The culture and fabric of American life is changing rapidly in the late 1960s. A rock band called Refraction becomes bigger than the Beatles, and helps launch a popular movie, based on a classic of Beat literature, that becomes a cultural sensation. A host of new religious movements begin to challenge the orthodoxy of conservative American religious life; one of them, Scientology, benefits from the involvement of one of the highest-profile celebrities in the world. Meanwhile the Soviets beat the U.S. to the moon, which becomes just one more disillusionment in a confusing decade whose promise of change and renewal seems to be continually thwarted by depressing events.
This episode temporarily takes the focus off political history and casts a light on the cultural changes that are occurring in our alternate timeline. While Michael Soames and his band Refraction are pure fiction, it’s somewhat surprising that in real life America had no single answer to the phenomenon of the Beatles. The performance that inspires Soames in the story, where the Beatles performed on the Ed Sullivan Show in February 1964, is accurate to history. The movie version of On the Road is also fiction, but the director who creates it in the story, Frank Perry, was a real person.
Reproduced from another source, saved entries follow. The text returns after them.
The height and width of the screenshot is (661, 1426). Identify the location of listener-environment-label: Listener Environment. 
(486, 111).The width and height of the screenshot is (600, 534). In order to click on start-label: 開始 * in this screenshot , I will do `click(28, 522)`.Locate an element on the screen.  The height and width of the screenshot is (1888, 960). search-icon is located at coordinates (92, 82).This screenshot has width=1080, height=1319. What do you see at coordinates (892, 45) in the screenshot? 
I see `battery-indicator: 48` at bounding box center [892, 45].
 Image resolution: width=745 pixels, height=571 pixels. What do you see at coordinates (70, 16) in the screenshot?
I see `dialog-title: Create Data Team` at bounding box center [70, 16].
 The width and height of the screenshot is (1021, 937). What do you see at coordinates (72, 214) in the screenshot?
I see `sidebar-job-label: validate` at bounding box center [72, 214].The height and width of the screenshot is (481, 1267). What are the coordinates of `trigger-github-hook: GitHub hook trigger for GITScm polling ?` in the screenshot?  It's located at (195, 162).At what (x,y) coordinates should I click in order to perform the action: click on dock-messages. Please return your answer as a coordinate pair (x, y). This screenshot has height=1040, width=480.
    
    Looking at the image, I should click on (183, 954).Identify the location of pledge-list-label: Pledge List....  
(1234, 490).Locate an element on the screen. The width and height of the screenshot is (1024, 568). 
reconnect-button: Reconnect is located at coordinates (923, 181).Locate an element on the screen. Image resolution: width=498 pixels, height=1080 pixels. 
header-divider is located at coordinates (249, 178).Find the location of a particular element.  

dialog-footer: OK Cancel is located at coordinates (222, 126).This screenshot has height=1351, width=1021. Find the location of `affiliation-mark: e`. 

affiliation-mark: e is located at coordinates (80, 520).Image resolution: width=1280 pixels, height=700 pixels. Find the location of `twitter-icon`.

In his real-life career he went on to direct Diary of a Mad Housewife and the bizarre camp classic Mommie Dearest.
Here is the real Frank Perry. He died in 1995, age 65.
The Equal Rights Amendment was originally proposed in the 1920s and came within a hair’s breadth of ratification, before an artificial time limit–added to the amendment by Congress in 1972–expired in 1982. In this version of the timeline, the ERA passes without that time limit. The story also conjectures what the issue of abortion might have turned out like if Roe v. Wade had not been decided in 1973. This may come to pass in our future, if Roe is reversed, as it may well be in the 2020s.
In real life Elvis Presley did not become a Scientologist and, so far as we know, never actually met L. Ron Hubbard (the header photo for this image is Photoshopped from public domain images). But Hubbard was seeking high-level celebrities to join Scientology in the late 1960s. Priscilla Beaulieu Presley, Elvis’s widow, did become a Scientologist, though not until after his unexpected death in August 1977.
The Soviets did have a program to land cosmonauts on the Moon, and were theoretically trying to beat the United States to this achievement. However, their effort was less diligent and enthusiastic than the U.S.’s, and was hampered by repeated setbacks including the explosion of their N1 rocket in July 1969. In the story, the Soviet cosmonaut who first walks on the Moon, Vladimir Komarov, in real life died on the ill-fated Soyuz 1 mission in 1967.